• _PROBLEM TO SOLVE_
Include the line with "Screen dimensions: 218x472" and every line before it in the entries below, echoed exactly, but not the pictures.

START DATA UNDER STUDY

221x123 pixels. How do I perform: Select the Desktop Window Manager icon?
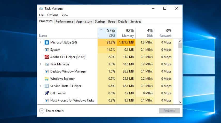pyautogui.click(x=47, y=71)
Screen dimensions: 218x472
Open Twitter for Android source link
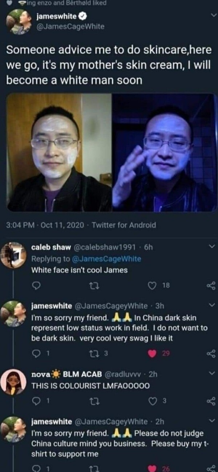124,225
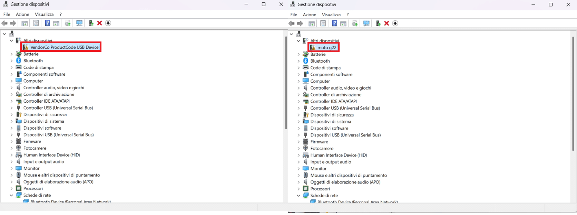The width and height of the screenshot is (577, 215).
Task: Open Visualizza menu in right window
Action: pyautogui.click(x=331, y=15)
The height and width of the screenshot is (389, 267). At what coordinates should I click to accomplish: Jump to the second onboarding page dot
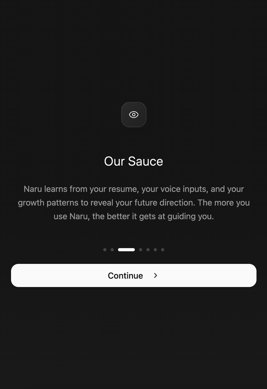(112, 250)
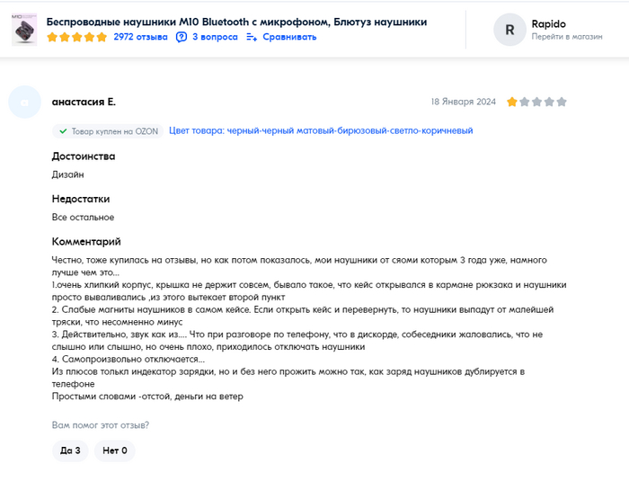Viewport: 629px width, 482px height.
Task: Open the Цвет товара color variant link
Action: tap(321, 131)
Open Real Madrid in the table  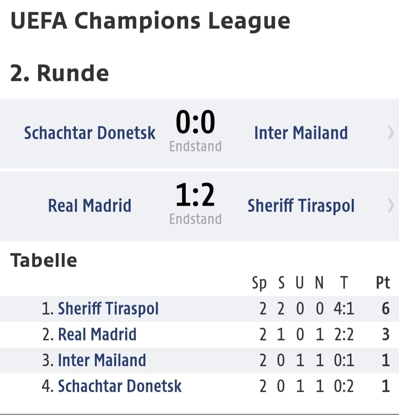tap(97, 334)
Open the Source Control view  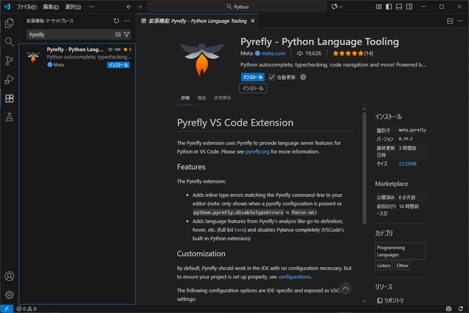pos(9,61)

END DATA UNDER STUDY

• _ANSWER TO THIS EXERCISE_
221x123 pixels. How do I perform: Select the Desktop Window Manager icon?
pyautogui.click(x=47, y=71)
Screen dimensions: 218x472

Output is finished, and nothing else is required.